= EXERCISE OBJECTIVE =
Take from the material every line containing the string "item" and copy it.

[[ EXERCISE DATA open ]]

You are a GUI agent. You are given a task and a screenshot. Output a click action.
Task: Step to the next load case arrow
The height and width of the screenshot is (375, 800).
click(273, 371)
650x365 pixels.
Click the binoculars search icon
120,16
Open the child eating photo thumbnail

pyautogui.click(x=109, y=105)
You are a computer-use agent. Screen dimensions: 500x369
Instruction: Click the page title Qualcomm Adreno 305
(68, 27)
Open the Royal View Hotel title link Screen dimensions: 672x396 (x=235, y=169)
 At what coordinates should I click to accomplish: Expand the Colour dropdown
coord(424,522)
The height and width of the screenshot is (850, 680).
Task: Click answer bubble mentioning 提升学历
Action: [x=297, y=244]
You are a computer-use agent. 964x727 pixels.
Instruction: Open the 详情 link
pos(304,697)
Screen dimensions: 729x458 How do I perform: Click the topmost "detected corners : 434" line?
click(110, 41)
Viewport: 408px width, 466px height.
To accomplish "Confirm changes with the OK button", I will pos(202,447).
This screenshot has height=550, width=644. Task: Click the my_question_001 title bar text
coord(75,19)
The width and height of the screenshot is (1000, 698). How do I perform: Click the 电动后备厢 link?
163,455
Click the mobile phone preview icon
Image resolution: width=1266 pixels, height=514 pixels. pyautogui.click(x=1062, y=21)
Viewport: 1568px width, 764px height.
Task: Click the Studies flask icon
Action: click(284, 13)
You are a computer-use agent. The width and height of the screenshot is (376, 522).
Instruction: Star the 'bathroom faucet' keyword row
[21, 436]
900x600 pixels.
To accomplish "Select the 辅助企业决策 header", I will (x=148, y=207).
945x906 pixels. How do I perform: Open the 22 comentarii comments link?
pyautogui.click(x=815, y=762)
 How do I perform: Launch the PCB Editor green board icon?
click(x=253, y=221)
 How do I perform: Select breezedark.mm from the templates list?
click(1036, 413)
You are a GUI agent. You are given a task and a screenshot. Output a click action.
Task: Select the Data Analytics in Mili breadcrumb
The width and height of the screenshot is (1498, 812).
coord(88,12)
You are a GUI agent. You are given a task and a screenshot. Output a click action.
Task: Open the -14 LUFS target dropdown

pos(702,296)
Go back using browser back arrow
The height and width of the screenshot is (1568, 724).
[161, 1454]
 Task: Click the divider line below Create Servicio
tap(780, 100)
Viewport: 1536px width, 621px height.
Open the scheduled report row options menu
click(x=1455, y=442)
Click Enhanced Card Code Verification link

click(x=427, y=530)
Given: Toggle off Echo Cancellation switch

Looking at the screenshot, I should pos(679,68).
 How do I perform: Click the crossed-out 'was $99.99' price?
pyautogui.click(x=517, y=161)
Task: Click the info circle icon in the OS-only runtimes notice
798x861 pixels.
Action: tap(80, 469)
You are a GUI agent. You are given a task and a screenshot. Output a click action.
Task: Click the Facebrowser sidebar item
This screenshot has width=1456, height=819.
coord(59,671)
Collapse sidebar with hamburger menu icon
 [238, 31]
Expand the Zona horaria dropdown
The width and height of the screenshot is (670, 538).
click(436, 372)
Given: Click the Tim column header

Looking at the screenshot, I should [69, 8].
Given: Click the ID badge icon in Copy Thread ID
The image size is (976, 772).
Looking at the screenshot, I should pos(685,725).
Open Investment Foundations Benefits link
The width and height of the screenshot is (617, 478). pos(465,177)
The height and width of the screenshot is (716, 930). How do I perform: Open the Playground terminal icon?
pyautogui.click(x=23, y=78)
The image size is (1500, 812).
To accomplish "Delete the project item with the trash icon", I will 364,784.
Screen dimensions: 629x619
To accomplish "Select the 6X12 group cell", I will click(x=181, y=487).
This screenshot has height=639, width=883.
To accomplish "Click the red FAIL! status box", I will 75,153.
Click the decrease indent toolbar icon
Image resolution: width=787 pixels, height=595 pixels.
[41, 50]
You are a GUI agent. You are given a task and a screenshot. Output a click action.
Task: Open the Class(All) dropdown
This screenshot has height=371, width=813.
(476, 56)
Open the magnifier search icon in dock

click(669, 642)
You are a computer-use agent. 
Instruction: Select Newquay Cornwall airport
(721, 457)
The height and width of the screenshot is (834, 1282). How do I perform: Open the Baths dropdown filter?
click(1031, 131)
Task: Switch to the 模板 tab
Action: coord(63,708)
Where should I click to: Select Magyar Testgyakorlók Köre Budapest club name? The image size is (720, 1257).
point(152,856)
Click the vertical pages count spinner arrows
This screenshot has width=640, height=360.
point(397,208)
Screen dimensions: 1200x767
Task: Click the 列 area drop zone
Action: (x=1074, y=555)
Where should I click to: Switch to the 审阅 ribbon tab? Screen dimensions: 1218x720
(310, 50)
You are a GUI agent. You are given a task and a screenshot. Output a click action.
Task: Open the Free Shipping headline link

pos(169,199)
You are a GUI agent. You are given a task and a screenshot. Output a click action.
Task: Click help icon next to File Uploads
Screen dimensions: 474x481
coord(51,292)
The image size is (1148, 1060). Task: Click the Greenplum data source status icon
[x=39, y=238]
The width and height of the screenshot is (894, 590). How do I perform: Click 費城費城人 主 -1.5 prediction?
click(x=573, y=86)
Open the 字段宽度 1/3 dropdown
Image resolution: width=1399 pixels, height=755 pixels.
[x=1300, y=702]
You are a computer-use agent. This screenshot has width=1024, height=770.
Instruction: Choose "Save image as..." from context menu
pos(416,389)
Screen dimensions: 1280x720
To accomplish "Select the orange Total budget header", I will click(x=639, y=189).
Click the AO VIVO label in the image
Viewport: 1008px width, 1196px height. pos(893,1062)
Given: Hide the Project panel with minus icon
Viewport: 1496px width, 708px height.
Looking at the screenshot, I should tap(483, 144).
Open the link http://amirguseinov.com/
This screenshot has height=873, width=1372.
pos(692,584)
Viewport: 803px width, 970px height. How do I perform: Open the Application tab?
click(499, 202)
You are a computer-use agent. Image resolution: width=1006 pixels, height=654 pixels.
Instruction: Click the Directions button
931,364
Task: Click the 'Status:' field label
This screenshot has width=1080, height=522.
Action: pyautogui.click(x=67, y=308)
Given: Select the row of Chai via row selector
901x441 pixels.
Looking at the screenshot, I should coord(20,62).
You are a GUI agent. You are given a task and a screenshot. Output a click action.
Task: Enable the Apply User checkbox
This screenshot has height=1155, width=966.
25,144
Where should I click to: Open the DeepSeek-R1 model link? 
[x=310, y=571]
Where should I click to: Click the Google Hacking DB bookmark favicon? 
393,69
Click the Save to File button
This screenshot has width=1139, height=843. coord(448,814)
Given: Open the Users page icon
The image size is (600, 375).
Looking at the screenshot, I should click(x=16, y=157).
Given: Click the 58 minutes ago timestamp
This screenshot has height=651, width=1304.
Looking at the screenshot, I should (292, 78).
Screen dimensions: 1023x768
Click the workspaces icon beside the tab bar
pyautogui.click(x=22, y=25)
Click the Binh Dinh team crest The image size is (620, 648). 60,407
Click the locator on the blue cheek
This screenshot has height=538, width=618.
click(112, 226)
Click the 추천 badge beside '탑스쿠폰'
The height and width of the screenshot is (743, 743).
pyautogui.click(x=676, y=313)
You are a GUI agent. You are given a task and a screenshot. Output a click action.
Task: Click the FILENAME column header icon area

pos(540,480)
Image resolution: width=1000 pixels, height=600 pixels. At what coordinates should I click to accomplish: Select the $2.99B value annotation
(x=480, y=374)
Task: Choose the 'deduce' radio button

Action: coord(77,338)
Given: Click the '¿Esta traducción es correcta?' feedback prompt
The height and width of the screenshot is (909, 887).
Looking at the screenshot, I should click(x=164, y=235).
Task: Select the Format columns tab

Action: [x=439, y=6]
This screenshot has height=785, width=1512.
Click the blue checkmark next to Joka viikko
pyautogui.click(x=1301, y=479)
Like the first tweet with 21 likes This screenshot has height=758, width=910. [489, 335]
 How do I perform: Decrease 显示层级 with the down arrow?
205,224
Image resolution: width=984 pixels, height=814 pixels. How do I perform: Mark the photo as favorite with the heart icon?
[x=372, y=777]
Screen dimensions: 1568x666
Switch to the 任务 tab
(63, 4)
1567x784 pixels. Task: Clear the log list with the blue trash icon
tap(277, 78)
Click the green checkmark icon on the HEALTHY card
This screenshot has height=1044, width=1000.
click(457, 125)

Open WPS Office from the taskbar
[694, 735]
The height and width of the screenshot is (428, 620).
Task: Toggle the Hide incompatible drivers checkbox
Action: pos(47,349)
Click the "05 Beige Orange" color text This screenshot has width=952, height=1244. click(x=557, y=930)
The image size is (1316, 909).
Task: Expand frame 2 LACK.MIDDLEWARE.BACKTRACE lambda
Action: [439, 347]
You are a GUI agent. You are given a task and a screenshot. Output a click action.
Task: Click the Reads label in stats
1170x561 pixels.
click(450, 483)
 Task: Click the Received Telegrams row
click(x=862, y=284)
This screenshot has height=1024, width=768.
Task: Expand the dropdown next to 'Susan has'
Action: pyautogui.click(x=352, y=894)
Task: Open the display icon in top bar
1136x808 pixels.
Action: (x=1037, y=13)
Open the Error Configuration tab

[[ EXERCISE DATA closed ]]

= SOLUTION TO THIS EXERCISE =
Task: Click the Facebrowser sidebar item
To accomplish "Delete the project item with the trash icon", I will 364,784.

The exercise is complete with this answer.